In der europäischen Kultur begann der polytheistische Glaube mit der Konsolidierung des Christentums zu schwinden. In den folgenden Jahrhunderten geriet das europäische Erklärungssystem, sei es in der Theologie oder später in der Soziologie, Politik oder Geschichte, allmählich unter den Einfluss der jüdisch-christlichen Weltanschauung. David Miller stellt fest, dass der jüdisch-christliche Monotheismus die Herangehensweise der Europäer an die Sozialwissenschaften wie auch an die allgemeine Wahrnehmung der Welt erheblich verändert hat. Wer kann uns angesichts dieser Veränderungen unserer eigenen Objektivität versichern, insbesondere wenn wir versuchen, die heidnische Welt mit der Brille des postmodernen jüdisch-christlichen Menschen zu verstehen? Es ist nicht verwunderlich, dass mit der Beseitigung des Heidentums in Europa auch die Wahrnehmungs- und Erkenntnistheorie in den Wissenschaften zerbrach. Folglich gerieten mit der Konsolidierung des jüdisch-christlichen Glaubens die Welt und die Weltphänomene unter den Einfluss fester Konzepte und Kategorien, die von der Logik des „Entweder-Oder“, des „Wahr oder Falsch“ und des „Gut oder Böse“ beherrscht werden, mit seltenen Schattierungen dazwischen. Es stellt sich jedoch die Frage, ob dieser Ansatz in der säkularen Stadt – einer Stadt voller komplizierter Entscheidungen und komplexer sozialer Unterschiede, die sich hartnäckig jeder Kategorisierung verweigern – noch wünschenswert ist[13]. Es ist zweifelhaft, ob der jüdisch-christliche Monotheismus weiterhin eine gültige Lösung für das Verständnis der zunehmend komplexen sozialen Realität bieten kann, der der moderne Mensch in der säkularen Stadt gegenübersteht. Darüber hinaus hat der anschließende Export jüdisch-christlicher Werte in die Antipoden der Welt ähnliche Störungen verursacht, die zu Ergebnissen geführt haben, die im Gegensatz zu den ursprünglich von den Westlern vertretenen stehen, und die bei den nicht-westlichen Bevölkerungen heftigen Hass hervorgerufen haben. Einige Autoren haben recht überzeugend geschrieben, dass die christliche Ökumene, die oft als „christliche Bürde des weißen Mannes“ bezeichnet wird, einer der Hauptverursacher von Imperialismus, Kolonialismus und Rassismus in der Dritten Welt war[14].
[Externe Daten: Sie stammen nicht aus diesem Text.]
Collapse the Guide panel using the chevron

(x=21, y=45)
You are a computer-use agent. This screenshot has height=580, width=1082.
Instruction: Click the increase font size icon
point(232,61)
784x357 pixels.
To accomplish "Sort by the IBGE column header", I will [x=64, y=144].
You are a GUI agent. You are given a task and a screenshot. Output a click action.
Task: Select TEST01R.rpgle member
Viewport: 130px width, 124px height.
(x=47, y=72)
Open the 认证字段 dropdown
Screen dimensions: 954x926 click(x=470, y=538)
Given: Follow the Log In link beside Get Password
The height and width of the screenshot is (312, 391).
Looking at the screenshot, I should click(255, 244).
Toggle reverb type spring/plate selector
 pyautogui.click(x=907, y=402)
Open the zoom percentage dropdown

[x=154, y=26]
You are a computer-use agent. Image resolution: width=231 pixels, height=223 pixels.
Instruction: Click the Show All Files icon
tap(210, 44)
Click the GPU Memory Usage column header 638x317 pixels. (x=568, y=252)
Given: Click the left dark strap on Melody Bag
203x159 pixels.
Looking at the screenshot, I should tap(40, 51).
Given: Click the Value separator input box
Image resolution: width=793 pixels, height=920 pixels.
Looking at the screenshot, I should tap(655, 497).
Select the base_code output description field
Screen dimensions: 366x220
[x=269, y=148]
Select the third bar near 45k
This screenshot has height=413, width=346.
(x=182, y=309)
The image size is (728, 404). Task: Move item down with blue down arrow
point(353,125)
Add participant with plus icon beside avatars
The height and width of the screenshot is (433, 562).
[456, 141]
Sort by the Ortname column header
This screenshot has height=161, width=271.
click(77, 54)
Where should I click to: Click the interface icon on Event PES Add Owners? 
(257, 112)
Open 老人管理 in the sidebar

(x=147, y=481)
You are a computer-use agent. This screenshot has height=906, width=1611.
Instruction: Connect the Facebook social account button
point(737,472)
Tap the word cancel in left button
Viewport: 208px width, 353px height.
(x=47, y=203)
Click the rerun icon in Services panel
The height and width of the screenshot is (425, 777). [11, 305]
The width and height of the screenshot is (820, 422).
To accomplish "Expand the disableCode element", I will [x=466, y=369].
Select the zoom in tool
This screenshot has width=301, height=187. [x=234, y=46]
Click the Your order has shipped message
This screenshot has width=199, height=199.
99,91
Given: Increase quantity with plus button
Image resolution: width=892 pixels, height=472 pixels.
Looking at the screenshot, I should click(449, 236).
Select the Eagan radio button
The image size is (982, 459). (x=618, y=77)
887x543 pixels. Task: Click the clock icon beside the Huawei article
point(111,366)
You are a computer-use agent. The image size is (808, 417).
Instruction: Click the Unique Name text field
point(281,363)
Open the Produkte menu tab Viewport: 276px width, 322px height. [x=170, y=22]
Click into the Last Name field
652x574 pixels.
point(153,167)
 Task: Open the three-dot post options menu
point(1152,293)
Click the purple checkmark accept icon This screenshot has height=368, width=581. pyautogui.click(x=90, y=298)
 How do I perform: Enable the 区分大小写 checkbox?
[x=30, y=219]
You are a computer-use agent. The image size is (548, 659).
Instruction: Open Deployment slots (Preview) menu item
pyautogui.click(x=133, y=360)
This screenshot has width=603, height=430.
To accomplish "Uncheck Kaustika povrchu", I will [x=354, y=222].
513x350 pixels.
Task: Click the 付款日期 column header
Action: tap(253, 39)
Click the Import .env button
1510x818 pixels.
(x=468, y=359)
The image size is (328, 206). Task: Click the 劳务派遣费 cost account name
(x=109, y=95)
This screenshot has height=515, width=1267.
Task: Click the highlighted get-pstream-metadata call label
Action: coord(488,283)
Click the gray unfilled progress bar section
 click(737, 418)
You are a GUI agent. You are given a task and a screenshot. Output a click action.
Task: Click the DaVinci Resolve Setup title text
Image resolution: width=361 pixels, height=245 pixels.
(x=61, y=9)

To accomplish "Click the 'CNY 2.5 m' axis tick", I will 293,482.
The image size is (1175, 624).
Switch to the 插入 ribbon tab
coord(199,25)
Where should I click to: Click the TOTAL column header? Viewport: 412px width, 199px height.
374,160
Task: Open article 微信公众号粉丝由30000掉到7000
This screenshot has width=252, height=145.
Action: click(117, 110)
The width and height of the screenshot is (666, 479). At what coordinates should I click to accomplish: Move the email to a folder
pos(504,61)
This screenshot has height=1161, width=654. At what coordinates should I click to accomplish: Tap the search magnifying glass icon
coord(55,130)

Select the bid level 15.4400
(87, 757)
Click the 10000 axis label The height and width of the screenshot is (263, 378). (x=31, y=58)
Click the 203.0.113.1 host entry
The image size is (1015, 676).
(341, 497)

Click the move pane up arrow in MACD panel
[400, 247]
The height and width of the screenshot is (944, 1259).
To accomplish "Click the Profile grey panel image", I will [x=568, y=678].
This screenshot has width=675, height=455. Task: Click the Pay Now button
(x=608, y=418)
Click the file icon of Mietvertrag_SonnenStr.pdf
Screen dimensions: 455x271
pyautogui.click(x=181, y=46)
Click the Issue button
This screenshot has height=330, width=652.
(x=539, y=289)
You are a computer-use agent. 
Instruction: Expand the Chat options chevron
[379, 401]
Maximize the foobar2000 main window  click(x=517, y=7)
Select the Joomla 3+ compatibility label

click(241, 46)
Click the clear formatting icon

In der modernen säkularen Stadt hat der jahrhundertelange und allgegenwärtige Einfluss des Christentums wesentlich zu der Auffassung beigetragen, dass jede Verherrlichung des Heidentums oder, was das betrifft, die Nostalgie der griechisch-römischen Ordnung völlig fremd oder bestenfalls unvereinbar mit der heutigen Gesellschaft ist. Kürzlich hat jedoch Thomas Molnar, ein katholischer Philosoph, der mit der kulturellen Wiederbelebung des Heidentums zu sympathisieren scheint, festgestellt, dass die modernen Anhänger des Neuheidentums ehrgeiziger sind als ihre Vorgänger. Molnar schreibt, dass das Ziel der Wiederbelebung des Heidentums nicht die Rückkehr zur Verehrung der alten europäischen Gottheiten bedeuten muss; vielmehr drückt es das Bedürfnis aus, eine andere Zivilisation zu schmieden oder, besser noch, eine modernisierte Version des „wissenschaftlichen und kulturellen Hellenismus“, der einst eine gemeinsame Referenz für alle europäischen Völker war. Und mit sichtbarer Sympathie für die polytheistischen Bestrebungen einiger moderner heidnischer Konservativer fügt Molnar hinzu:

Es geht nicht um die Eroberung des Planeten, sondern vielmehr um die Förderung einer Oikumene der Völker und Zivilisationen, die ihre Ursprünge wiederentdeckt haben. Man geht davon aus, dass die Herrschaft der staatenlosen Ideologien, insbesondere der Ideologie des amerikanischen Liberalismus und des sowjetischen Sozialismus, ein Ende finden wird. Man glaubt an ein rehabilitiertes Heidentum, um den Völkern ihre ursprüngliche Identität zurückzugeben, die vor der monotheistischen Korruption existierte[15].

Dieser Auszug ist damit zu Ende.